電気図面作成には電気記号、電気設備記号、コンセント記号などの記号一覧以外にもキュービクル、避雷針などの電気シンボル、電気設備シンボルなど様々なCADデータが必要です。jwcad、autocadのcadデータがフリーダウンロード可能です。エクセルなどのアプリに対応したものも無料でダウンロードできます。

分電盤等の主な構成部品

電灯盤、動力制御盤には遮断器、制御回路などが組み込まれています。
電動機、配線の保護装置として配線用遮断器、漏電遮断器、電動機保護用遮断器、サーマルリレー、2Eリレー、3Eリレーなどがあります。

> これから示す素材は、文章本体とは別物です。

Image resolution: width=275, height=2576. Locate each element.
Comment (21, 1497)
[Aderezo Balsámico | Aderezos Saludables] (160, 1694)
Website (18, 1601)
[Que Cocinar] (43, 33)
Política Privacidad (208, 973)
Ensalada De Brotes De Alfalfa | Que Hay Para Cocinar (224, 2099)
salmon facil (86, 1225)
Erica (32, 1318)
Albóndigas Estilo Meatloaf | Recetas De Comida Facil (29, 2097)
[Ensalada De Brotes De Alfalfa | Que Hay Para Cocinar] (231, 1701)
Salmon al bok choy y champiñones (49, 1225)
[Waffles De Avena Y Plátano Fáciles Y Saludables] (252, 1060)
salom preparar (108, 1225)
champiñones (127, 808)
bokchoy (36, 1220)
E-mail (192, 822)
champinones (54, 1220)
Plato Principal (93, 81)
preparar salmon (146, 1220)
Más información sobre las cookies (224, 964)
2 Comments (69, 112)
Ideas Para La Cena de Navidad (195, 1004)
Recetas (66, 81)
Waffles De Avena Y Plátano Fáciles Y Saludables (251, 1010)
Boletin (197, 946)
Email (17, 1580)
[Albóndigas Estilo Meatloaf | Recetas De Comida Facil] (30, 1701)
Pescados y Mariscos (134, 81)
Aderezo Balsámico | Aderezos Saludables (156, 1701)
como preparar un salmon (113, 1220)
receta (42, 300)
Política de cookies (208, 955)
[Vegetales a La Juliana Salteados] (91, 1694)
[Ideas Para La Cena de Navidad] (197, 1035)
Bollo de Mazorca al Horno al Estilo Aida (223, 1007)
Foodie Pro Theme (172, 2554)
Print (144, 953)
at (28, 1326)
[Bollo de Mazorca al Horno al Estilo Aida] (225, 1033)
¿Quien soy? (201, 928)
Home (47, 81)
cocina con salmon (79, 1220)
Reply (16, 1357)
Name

制御装置として、電磁接触器、補助リレー・液面制御リレー・タイマー等のリレー類、操作スイッチがあります。
監視装置として、電流計・電圧計・電力計などの指示計器、積算電力量計・積算時間計などの積算計器、故障等を知らせる表示灯があります。
その他として、進相コンデンサ、端子台、接地端子、図面ホルダーなどがあります。
jwcad、autocadの無料CADデータを活用することで簡単に電気図面作成ができます。電気記号、電気設備記号、コンセント記号などの記号一覧以外にもキュービクル、避雷針などの電気シンボル、電気設備シンボルがフリーでダウンロードできるエクセルアプリがありますので調べてみましょう。